__Required work__:
Please copy the records below, starting at the line that contains "Identify the location of cube-icon." and ending at the line that contains "coordinates (889, 967).", replacing "Identify the location of" with "Find the position of" and leaving everything else unchanged.

"""

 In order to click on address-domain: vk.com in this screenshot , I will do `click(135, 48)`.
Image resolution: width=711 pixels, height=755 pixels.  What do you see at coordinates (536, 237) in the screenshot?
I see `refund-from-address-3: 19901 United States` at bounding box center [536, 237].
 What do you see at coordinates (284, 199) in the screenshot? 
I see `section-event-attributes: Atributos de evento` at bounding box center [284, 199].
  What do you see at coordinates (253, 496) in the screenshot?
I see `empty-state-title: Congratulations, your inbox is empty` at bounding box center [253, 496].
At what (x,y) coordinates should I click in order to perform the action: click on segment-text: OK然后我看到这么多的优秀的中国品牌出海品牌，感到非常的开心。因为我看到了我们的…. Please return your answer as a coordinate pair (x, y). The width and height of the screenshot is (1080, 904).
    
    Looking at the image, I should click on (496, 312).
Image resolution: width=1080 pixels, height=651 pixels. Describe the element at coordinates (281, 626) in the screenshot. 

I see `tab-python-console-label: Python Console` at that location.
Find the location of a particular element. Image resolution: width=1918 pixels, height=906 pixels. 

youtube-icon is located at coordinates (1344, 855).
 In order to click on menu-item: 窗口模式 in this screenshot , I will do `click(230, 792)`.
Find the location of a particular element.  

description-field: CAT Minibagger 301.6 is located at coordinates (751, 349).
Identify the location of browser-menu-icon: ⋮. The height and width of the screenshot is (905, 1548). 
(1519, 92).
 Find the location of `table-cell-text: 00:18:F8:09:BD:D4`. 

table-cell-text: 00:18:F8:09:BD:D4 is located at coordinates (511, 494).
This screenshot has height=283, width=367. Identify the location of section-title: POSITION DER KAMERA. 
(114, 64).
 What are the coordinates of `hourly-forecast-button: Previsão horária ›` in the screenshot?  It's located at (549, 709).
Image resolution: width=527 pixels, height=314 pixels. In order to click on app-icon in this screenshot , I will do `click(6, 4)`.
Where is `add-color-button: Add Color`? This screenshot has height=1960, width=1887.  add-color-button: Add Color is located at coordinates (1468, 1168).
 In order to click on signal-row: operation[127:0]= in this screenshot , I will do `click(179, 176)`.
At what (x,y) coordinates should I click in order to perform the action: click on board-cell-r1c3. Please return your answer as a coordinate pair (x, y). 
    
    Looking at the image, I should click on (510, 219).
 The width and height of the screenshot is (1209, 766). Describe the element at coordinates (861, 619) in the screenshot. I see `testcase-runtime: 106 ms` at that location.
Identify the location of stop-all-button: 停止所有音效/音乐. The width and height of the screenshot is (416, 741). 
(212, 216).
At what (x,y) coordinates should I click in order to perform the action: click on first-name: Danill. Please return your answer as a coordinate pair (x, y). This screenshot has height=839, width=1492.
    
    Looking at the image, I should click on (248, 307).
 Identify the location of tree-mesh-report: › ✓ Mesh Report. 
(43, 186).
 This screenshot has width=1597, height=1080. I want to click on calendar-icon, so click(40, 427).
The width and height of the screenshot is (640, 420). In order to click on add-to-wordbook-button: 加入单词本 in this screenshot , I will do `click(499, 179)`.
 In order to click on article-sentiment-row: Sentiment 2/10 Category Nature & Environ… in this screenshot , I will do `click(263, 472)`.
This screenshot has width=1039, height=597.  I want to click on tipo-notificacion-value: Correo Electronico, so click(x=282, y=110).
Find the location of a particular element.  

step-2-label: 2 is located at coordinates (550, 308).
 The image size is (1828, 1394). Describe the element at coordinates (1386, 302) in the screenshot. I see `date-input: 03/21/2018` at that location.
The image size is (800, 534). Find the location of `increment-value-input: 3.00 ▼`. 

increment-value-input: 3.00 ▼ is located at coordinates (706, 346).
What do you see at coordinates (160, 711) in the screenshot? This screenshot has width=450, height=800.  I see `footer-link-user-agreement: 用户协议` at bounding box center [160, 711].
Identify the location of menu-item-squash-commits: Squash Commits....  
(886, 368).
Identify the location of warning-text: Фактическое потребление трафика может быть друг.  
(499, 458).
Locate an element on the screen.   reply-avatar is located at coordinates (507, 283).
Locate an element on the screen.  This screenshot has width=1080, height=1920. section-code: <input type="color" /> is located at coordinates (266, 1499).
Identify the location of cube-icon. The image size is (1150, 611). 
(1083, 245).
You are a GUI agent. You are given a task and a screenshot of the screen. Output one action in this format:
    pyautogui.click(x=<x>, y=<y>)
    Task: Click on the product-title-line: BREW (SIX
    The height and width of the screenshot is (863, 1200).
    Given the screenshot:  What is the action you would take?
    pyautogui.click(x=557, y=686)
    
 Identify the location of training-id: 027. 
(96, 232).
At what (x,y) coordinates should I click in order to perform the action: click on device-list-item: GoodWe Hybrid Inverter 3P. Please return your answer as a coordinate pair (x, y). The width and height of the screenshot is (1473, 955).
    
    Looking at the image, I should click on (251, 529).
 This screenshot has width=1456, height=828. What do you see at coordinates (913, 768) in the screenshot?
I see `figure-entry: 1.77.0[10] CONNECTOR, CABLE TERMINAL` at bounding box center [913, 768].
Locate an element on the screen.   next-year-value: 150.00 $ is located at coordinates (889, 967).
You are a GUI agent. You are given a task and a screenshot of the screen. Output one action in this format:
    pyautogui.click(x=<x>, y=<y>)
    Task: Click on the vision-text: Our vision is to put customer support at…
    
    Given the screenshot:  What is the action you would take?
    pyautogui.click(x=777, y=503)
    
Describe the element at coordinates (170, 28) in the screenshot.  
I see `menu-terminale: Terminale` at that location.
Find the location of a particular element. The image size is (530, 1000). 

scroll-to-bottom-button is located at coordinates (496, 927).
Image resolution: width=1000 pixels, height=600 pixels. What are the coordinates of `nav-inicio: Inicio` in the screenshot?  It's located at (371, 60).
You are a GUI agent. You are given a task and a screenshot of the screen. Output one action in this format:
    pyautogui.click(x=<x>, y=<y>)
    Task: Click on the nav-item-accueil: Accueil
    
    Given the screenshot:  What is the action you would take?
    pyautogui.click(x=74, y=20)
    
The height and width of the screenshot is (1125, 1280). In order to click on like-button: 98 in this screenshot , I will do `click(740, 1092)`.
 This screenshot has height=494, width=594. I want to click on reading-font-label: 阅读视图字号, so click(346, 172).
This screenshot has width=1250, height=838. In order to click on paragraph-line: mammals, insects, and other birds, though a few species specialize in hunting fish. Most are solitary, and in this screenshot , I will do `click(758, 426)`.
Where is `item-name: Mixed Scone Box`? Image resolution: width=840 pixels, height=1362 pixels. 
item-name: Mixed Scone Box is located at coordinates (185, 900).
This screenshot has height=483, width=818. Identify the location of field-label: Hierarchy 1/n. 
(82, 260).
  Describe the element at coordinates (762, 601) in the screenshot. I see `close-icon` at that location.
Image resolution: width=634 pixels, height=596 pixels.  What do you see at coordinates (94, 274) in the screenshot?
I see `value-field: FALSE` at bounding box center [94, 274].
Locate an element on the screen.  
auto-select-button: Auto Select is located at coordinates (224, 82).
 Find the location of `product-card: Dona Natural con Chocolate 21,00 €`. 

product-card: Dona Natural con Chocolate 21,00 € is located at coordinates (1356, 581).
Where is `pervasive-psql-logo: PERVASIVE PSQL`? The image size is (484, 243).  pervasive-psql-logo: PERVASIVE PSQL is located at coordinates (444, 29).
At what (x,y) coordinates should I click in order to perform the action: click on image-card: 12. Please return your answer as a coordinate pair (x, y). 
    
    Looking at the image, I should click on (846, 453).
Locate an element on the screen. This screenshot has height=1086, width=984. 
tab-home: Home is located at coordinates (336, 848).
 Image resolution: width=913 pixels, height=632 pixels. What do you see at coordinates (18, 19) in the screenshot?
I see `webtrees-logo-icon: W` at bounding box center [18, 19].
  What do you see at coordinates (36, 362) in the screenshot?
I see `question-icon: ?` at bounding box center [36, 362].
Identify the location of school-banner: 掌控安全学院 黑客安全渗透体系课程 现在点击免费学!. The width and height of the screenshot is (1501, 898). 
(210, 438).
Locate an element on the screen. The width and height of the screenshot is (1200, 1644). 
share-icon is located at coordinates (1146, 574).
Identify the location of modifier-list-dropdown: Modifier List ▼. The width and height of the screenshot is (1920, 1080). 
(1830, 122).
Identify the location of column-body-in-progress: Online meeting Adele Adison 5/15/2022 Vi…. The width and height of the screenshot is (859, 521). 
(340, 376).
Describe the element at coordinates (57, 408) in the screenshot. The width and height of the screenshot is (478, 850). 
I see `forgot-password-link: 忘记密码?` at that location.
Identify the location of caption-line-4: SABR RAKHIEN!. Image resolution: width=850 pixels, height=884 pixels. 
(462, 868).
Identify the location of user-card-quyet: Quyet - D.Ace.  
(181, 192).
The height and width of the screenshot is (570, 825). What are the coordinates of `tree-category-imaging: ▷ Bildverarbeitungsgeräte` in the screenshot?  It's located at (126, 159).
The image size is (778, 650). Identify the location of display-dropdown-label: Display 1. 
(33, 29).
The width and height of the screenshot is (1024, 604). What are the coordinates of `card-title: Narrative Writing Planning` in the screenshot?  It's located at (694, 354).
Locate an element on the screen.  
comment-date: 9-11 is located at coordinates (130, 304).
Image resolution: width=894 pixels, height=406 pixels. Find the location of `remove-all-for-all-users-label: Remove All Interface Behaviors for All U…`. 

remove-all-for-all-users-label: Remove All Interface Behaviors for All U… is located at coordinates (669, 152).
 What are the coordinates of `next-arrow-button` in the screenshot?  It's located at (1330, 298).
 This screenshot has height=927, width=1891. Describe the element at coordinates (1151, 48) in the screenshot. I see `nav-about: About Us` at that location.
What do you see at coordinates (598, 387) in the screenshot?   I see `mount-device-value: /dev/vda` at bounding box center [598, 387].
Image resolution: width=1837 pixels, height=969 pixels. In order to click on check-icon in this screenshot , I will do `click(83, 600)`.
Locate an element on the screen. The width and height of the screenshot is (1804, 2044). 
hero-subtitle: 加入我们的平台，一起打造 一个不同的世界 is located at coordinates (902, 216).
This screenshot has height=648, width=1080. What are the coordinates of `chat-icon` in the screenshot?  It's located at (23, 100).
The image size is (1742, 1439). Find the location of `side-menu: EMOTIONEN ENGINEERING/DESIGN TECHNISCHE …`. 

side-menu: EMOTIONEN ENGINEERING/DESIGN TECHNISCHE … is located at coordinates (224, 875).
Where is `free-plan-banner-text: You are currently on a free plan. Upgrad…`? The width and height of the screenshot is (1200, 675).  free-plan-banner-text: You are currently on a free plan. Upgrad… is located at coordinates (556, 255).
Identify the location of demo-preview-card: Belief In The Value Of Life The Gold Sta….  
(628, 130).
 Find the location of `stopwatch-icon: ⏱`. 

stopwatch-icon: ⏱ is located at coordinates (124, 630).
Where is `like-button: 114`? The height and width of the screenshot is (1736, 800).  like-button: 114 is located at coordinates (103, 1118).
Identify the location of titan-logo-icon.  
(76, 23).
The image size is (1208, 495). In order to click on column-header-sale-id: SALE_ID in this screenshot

"""

__Written answer__:
Find the position of cube-icon. The image size is (1150, 611). 
(1083, 245).
You are a GUI agent. You are given a task and a screenshot of the screen. Output one action in this format:
    pyautogui.click(x=<x>, y=<y>)
    Task: Click on the product-title-line: BREW (SIX
    The height and width of the screenshot is (863, 1200).
    Given the screenshot:  What is the action you would take?
    pyautogui.click(x=557, y=686)
    
 Find the position of training-id: 027. 
(96, 232).
At what (x,y) coordinates should I click in order to perform the action: click on device-list-item: GoodWe Hybrid Inverter 3P. Please return your answer as a coordinate pair (x, y). The width and height of the screenshot is (1473, 955).
    
    Looking at the image, I should click on (251, 529).
 This screenshot has width=1456, height=828. What do you see at coordinates (913, 768) in the screenshot?
I see `figure-entry: 1.77.0[10] CONNECTOR, CABLE TERMINAL` at bounding box center [913, 768].
Locate an element on the screen.   next-year-value: 150.00 $ is located at coordinates (889, 967).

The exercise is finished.